Considering activities like this reminds us that it is important for a security solution to minimize benign activity and present real attacks. An installer or patch for a software that performs these techniques viewed from the detection perspective could result in multiple alerts or none, depending on tuning. That tuning approach may obscure a real attack using similar procedures that is masquerading as legitimate activity. Likewise, simply grouping similar alerts cannot differentiate between the legitimate behavior vs. a real attack, and a SOC analyst will have to spend valuable cycles investigating.

CrowdScore is more than grouping detections or preventions, and it doesn’t require tuning or filtering for success.

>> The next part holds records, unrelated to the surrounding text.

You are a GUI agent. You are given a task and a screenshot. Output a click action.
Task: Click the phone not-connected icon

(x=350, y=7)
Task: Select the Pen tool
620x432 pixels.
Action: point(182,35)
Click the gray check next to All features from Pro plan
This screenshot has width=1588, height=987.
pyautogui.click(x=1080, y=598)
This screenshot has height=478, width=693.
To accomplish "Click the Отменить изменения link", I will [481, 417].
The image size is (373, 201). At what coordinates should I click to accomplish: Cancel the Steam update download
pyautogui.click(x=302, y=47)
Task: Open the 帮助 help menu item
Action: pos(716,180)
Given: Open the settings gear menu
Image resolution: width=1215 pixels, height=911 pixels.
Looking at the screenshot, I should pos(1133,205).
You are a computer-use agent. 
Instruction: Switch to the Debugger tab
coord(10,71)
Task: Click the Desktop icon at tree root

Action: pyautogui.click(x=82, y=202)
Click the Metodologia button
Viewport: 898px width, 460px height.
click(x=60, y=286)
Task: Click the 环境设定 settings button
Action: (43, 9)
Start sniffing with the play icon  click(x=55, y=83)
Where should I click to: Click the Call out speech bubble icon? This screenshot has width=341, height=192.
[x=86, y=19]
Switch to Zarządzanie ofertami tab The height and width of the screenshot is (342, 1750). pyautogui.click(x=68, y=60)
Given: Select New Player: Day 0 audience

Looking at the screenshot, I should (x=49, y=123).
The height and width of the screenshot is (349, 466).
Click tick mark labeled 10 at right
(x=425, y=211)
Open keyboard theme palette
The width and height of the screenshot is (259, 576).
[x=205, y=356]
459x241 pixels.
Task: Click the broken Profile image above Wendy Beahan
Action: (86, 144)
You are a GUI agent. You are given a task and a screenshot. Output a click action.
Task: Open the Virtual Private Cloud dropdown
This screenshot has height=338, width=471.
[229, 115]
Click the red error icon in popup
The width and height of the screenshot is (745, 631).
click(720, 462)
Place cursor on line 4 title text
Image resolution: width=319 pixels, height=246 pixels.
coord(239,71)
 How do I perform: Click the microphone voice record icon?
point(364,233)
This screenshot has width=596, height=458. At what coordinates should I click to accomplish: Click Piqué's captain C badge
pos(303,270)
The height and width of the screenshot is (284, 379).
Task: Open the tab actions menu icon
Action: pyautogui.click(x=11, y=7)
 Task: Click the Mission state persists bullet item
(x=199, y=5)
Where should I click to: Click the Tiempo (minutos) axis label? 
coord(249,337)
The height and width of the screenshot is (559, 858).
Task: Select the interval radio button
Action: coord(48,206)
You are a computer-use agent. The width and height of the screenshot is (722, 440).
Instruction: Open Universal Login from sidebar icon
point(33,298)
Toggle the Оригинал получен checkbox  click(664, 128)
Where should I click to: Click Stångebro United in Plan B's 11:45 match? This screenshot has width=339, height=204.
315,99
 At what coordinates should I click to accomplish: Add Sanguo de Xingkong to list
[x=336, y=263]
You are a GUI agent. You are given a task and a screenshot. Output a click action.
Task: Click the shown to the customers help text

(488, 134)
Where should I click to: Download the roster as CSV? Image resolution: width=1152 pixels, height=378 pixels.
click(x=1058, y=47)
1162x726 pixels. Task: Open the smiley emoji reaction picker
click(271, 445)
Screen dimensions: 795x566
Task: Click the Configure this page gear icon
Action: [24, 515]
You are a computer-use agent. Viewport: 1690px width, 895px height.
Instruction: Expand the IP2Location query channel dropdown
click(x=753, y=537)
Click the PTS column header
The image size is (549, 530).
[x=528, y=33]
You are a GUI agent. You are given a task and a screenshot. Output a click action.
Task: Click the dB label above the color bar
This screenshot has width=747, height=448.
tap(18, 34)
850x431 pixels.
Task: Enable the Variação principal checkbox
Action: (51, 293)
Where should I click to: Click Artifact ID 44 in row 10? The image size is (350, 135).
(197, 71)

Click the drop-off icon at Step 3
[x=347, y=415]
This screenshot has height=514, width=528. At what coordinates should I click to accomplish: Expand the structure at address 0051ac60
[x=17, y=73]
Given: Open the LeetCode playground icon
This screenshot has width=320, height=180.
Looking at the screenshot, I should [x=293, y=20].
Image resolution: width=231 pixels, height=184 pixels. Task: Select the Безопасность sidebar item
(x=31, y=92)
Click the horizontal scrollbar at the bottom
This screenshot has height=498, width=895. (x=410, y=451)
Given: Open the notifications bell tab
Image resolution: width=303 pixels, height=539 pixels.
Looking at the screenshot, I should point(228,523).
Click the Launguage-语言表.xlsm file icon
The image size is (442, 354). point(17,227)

CrowdScore is constantly processing data in CrowdStrike’s security cloud looking for malicious activity by examining all of these behaviors, whether or not they have been alerted to the user. It is not simply grouping atomic alerts; rather, it is searching for and weighing the evidence of activity that comprises attacker behavior, whether or not it was previously alerted to the user. Built on information theory, CrowdScore uses machine intelligence to find signals in unalerted data and detects attackers hiding under the radar. It leverages relevant behavior telemetry, customer-developed alerts, and strong and weak indicators of potentially malicious activity to accurately identify the probability of this data being a real attack. This allows CrowdScore to detect and elevate unknown attacks in real time to the SOC that may have otherwise gone unnoticed. 

When an attack is detected, an incident is created. The contextual information from the CrowdScore-detected attack is presented in the incident workbench, which has sophisticated visualization tools and workflows enabling a SOC analyst to:

  • View the entire attack timeline, including a high-level view of all processes and hosts that were involved.
  • Drill down into each process to see important events and MITRE ATT&CK® activity.
  • Utilize the CrowdStrike Falcon® response tools such as device isolation or Real Time Response to quickly investigate and remediate the incident remotely.

In this way, CrowdScore will intelligently detect and present malicious activity that might otherwise only be visible to a SOC analyst performing threat hunting in an active investigation.